Looking at the smile without seeing the face - unconscious emotion processing

M Sekutowicz1, M Rothkirch1, P Sterzer2

1Department of Psychiatry and Psychotherapy, Charité - Universitätsmedizin Berlin, Germany
2Visual Perception Laboratory, Charité - Universitätsmedizin Berlin, Germany

Contact: maria.sekutowicz@charite.de

Previous evidence suggests that emotional face expressions may be processed preferentially even in the absence of awareness. However, whether facial expressions can influence observers’ behavior in the objective absence of awareness has remained elusive. Here, we recorded participants’ eye movements during visual search for a face rendered invisible with continuous flash suppression, an interocular suppression technique that reliably suppresses visual stimuli from awareness for extended periods of time. Faces either had a neutral, fearful, or happy expression. In a concurrently performed manual forced-choice task, participants were unable to indicate the location of the face (one sample t-test: t(17)<1), which objectively demonstrates that they lacked awareness of the faces.

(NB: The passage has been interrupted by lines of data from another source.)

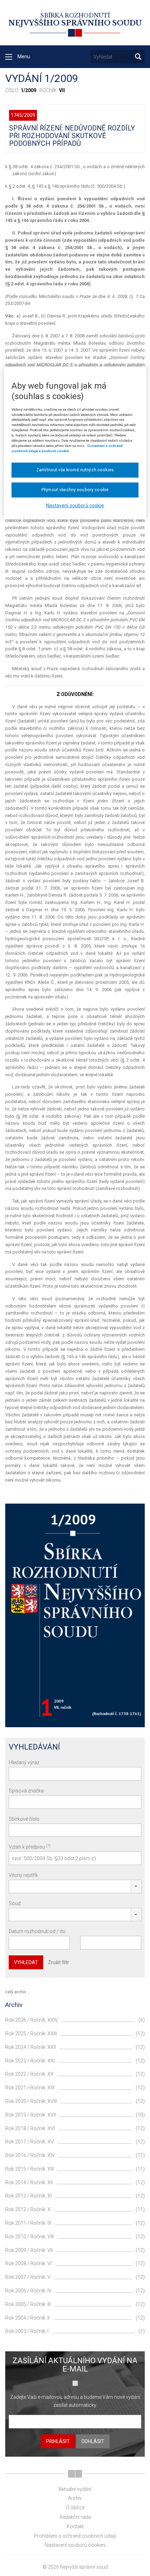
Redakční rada (75, 2517)
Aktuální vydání (75, 2489)
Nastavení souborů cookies (75, 2545)
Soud (15, 1903)
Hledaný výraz (24, 1762)
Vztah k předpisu (30, 1846)
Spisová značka (26, 1791)
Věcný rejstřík (23, 1875)
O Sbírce (75, 2507)
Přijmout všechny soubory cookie (75, 489)
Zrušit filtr (58, 1962)
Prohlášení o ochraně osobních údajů (75, 2536)
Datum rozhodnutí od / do (37, 1931)
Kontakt (75, 2526)
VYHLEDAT (26, 1962)
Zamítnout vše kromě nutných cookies (75, 469)
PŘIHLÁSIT (58, 2441)
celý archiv (15, 1992)
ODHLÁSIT (92, 2441)
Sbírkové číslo (24, 1819)
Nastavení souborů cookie (75, 505)
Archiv (75, 2498)
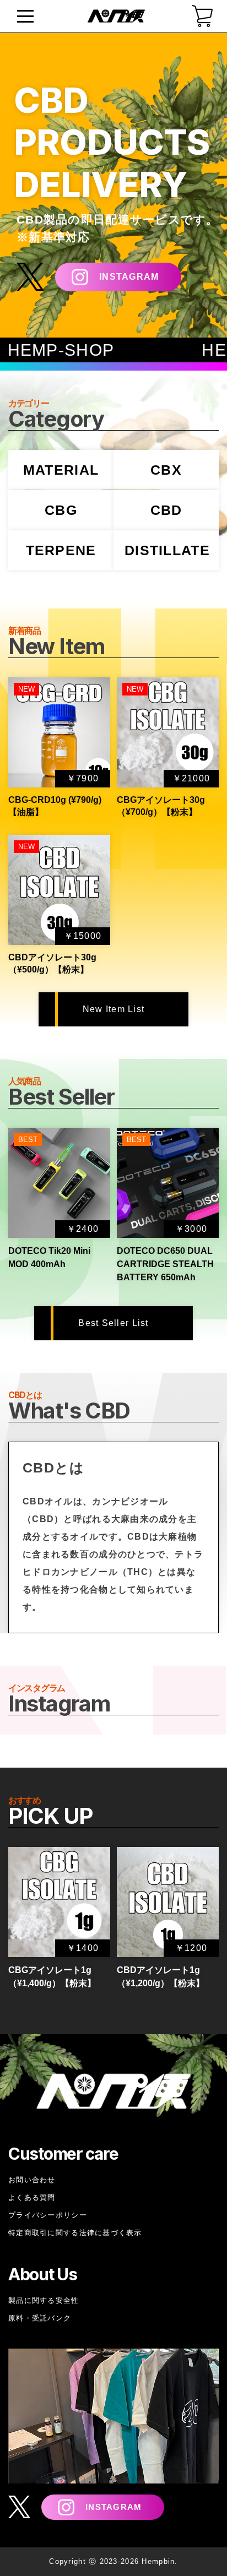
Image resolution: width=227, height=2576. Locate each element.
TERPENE (61, 550)
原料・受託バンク (39, 2318)
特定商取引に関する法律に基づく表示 (75, 2233)
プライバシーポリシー (47, 2215)
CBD (166, 510)
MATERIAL (61, 469)
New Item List (114, 1009)
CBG (61, 510)
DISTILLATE (167, 550)
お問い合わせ (32, 2180)
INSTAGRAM (129, 276)
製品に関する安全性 (43, 2300)
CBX (166, 469)
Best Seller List (113, 1323)
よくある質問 (32, 2197)
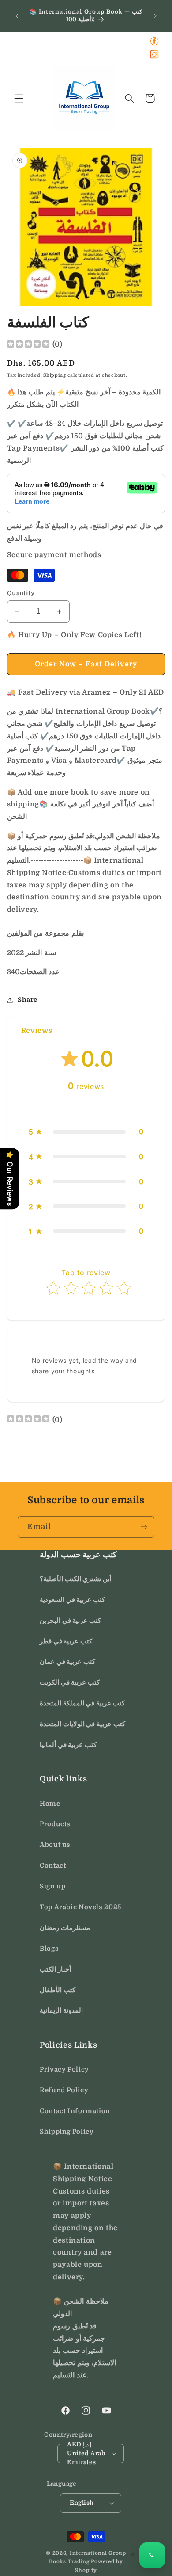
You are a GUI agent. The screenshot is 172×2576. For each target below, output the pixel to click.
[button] (18, 98)
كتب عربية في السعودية (72, 1600)
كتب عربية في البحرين (70, 1620)
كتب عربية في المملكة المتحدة (82, 1703)
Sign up (52, 1886)
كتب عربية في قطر (66, 1641)
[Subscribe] (144, 1527)
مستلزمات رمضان (65, 1928)
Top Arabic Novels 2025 (80, 1907)
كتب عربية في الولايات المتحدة (82, 1724)
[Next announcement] (155, 16)
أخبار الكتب (55, 1969)
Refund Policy (64, 2090)
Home (50, 1804)
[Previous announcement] (16, 16)
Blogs (49, 1949)
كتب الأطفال (57, 1990)
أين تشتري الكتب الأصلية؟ (75, 1579)
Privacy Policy (64, 2069)
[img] (28, 345)
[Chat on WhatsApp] (152, 2555)
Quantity (20, 593)
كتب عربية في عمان (67, 1662)
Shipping (54, 375)
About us (55, 1845)
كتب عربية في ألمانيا (68, 1745)
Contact (53, 1865)
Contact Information (75, 2111)
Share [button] (27, 1000)
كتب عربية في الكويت (70, 1682)
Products (55, 1824)
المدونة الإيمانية (61, 2010)
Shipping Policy (66, 2132)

In contrast, their eye movements were more frequently directed towards the face stimulus compared to a contralateral control region (t(17)=4.01, p=.001). Most critically, there was an effect of facial expression on dwell times (F(2,34)=11.93, p<.001). Bonferroni-corrected post-hoc comparisons showed that participants dwelled significantly longer on faces with happy compared to both neutral (t(17)=4.43, p=.001) and fearful expressions (t(17)=3.1, p=.02). Our results demonstrate that even in the objective absence of awareness emotional stimuli have a considerable direct impact on oculomotor behavior, an effect possibly mediated by subcortical brain circuits.